Here's the part most people don't know: "soccer" isn't an American invention. It's British. The word comes from "association football," the name formally written down by England's Football Association in 1863. Oxford and Cambridge students in the 1880s did what students always do — they abbreviated it. "Association" became "assoc," which became "soccer." Rugby went through the same process and briefly went by "rugger" before dropping it entirely.
Britain created the word, then abandoned it
The UK coined "soccer" and then largely stopped using it, which is why English fans react to the word like it's an insult. The term stuck in North America, Australia and New Zealand — countries where another sport had already claimed the word "football" and made it non-negotiable.
In the U.S., that sport is NFL-style American football, which itself evolved from a hybrid of association football and rugby rules. The old name for it was "gridiron football." That got shortened fast. Once "football" belonged to the NFL in the American sports consciousness, the round-ball game needed a different name. Soccer filled the gap.
What to expect at the World Cup
Across the 16 host cities this summer, you'll hear the sport called almost everything except soccer.
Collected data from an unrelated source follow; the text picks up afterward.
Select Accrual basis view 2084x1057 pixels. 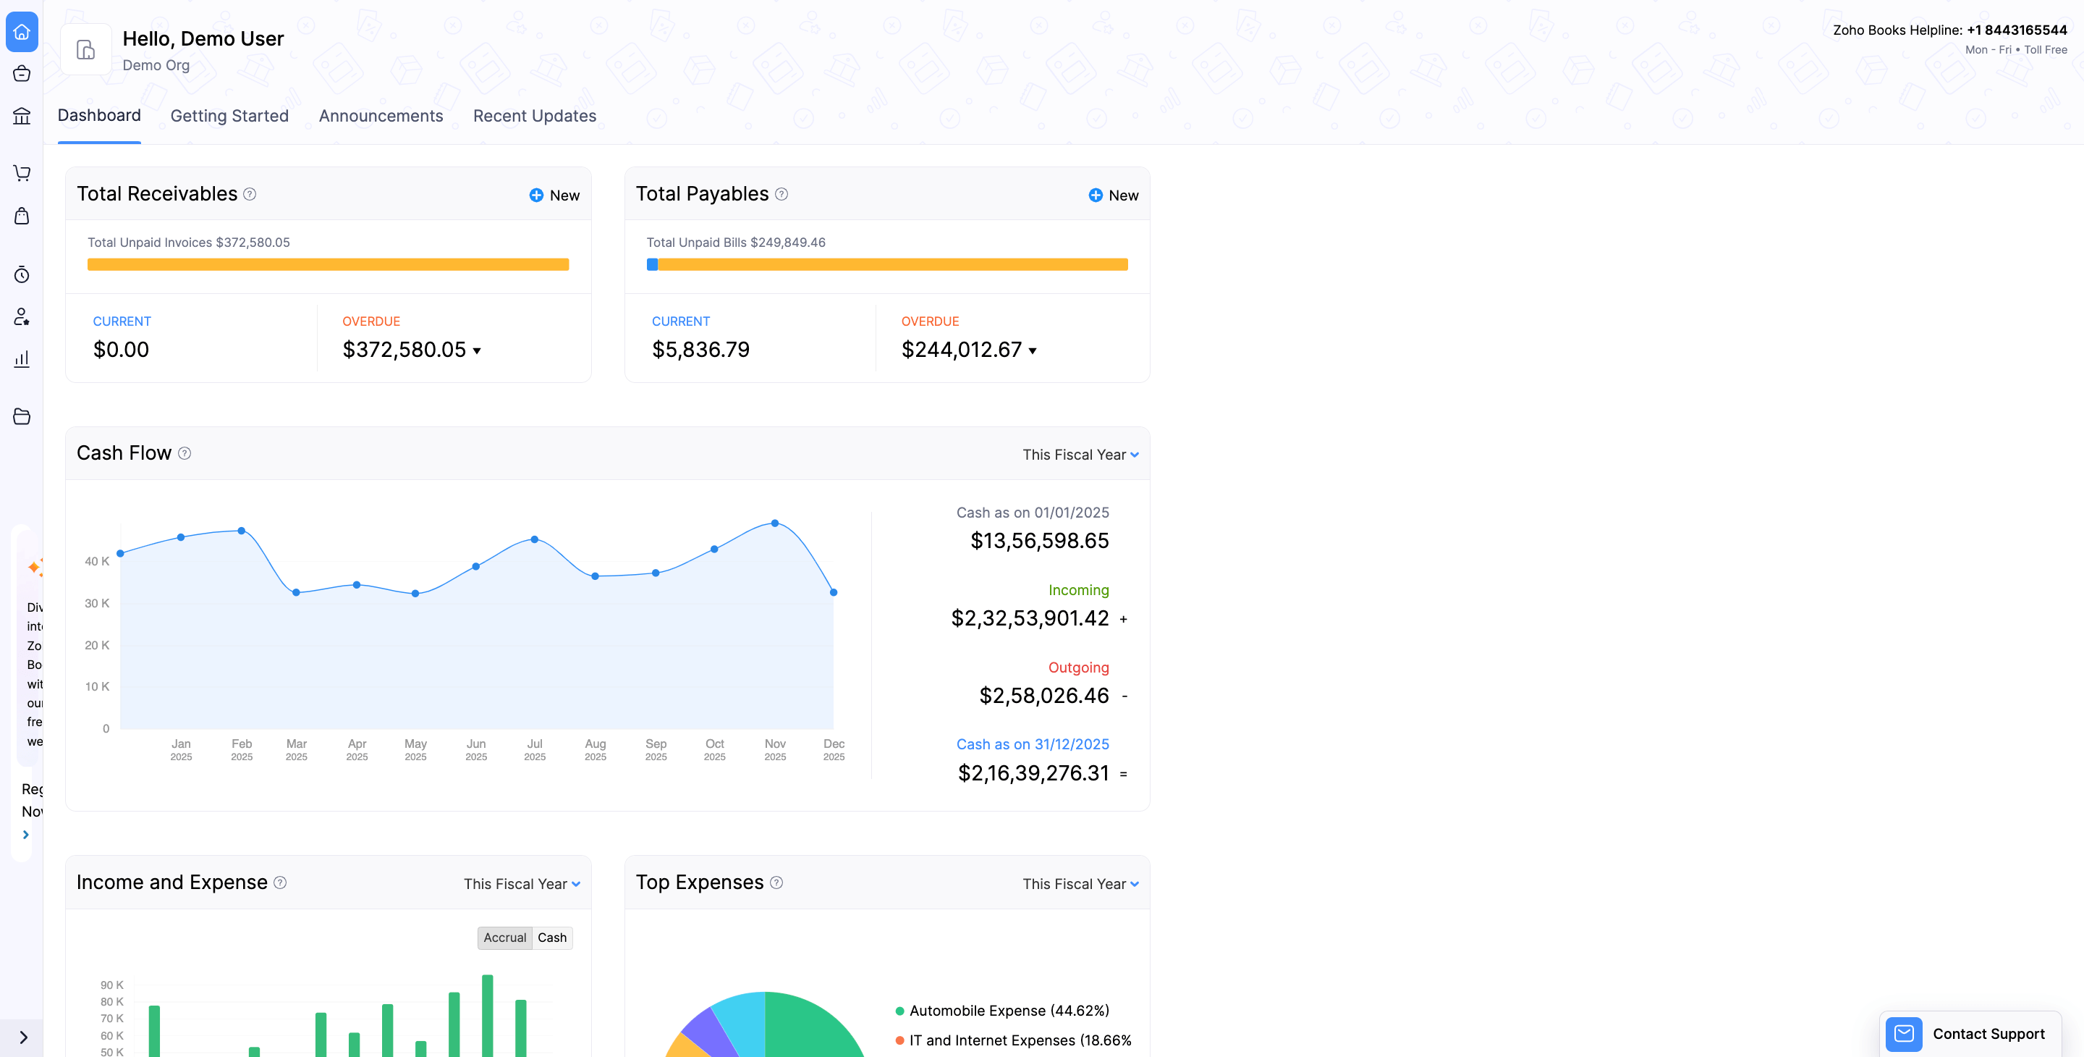505,937
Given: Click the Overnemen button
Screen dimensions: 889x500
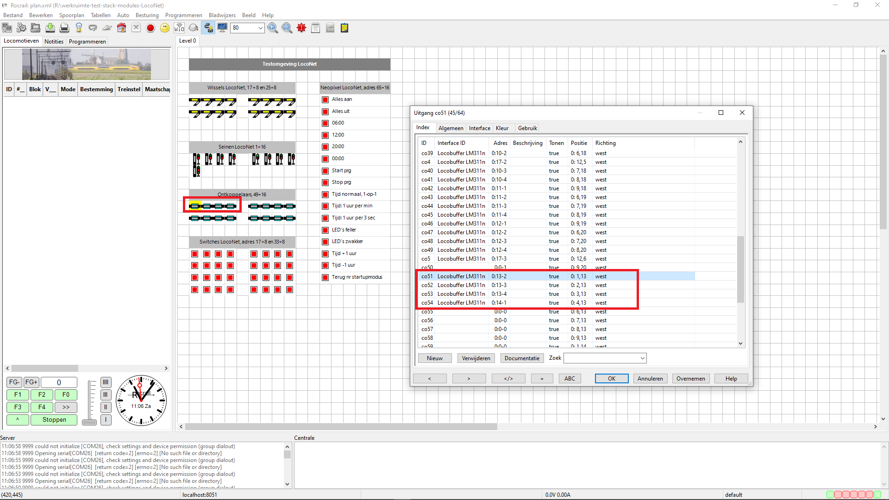Looking at the screenshot, I should click(690, 379).
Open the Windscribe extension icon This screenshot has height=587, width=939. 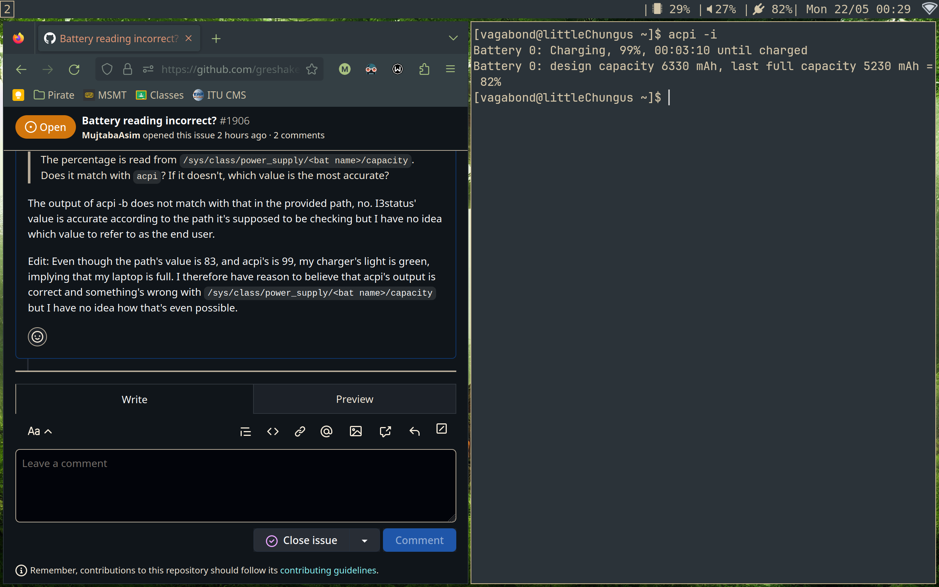coord(397,69)
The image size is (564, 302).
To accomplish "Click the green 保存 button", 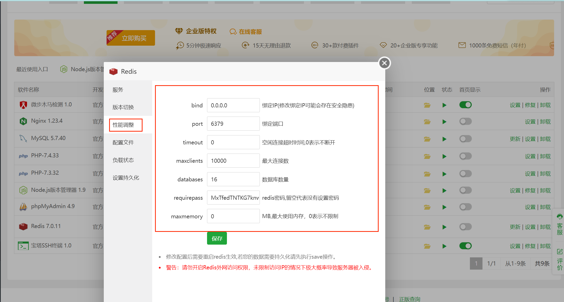I will pos(217,238).

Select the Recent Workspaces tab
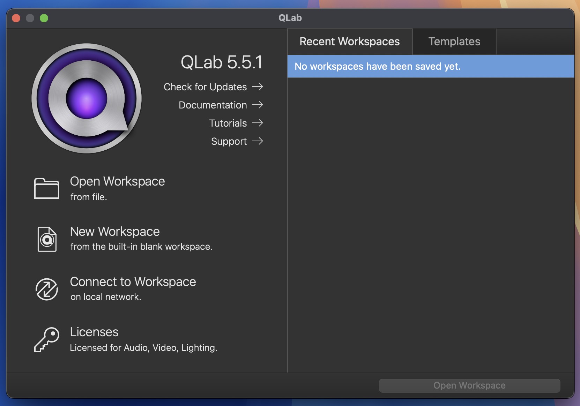349,42
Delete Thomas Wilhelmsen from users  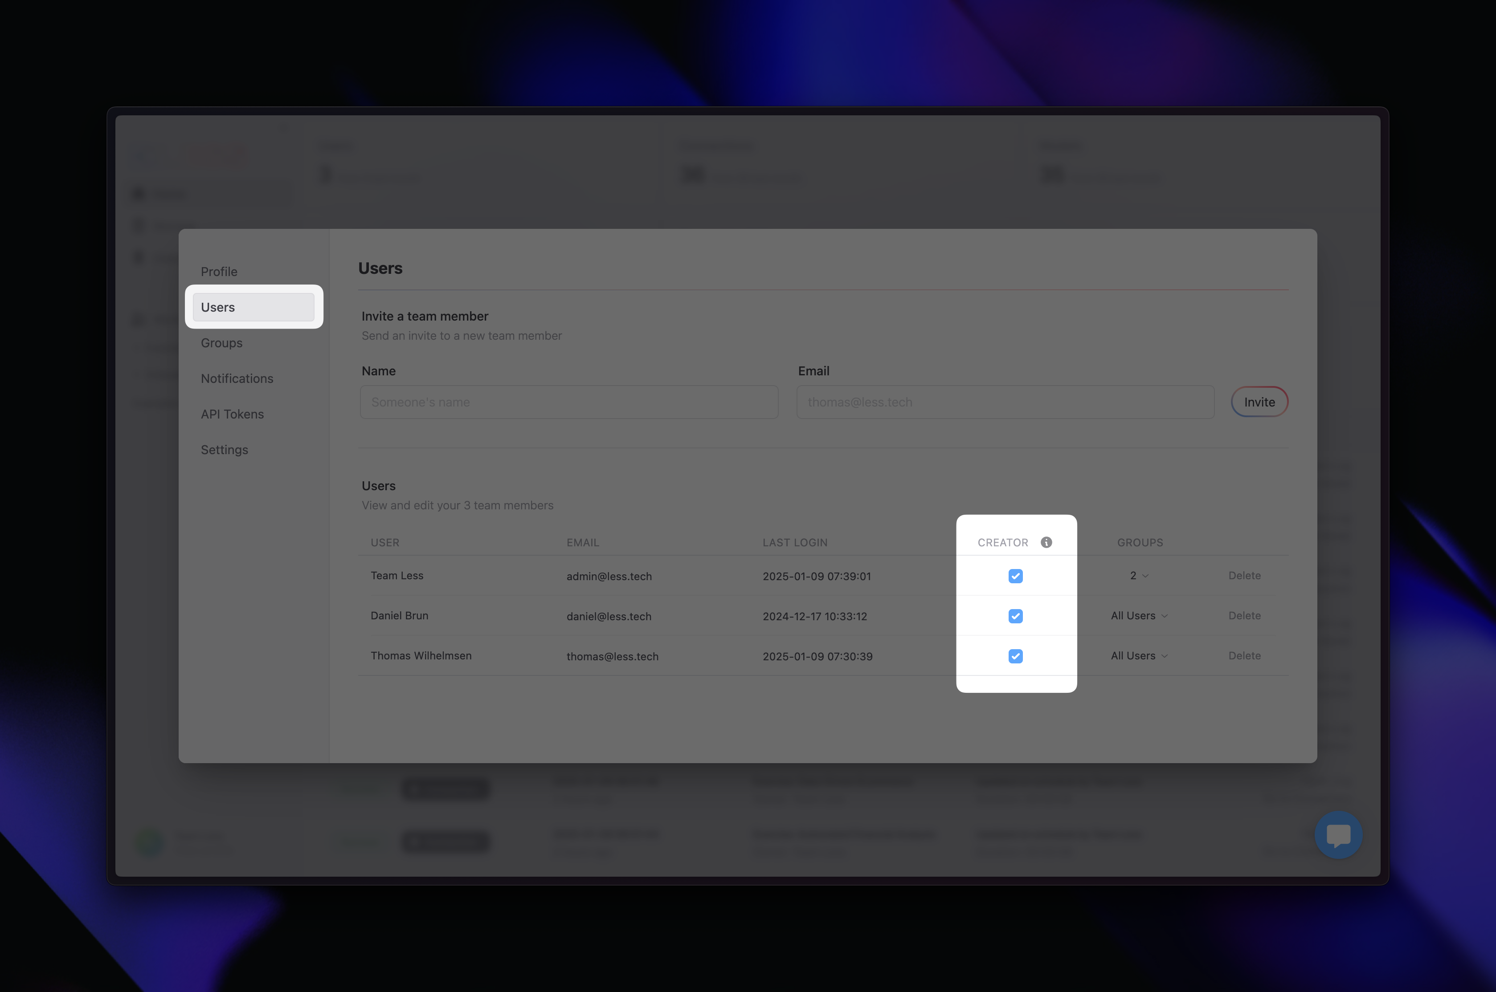[x=1244, y=656]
The variations break down roughly like this:
- Spanish: fútbol (used in Mexico and across Latin America)
- French: le foot
- German: fußball
- Dutch: voetbal
- Italian: calcio (despite Italy missing the tournament for the third straight time)
Every one of those terms traces back to the same root concept — a game played with the foot. The logic is consistent across languages. "Soccer" is the outlier, not the norm.
So if someone at the World Cup corrects you for saying "soccer," feel free to point out that the British invented the word in the first place. It won't win you many friends in a London pub, but you won't be wrong.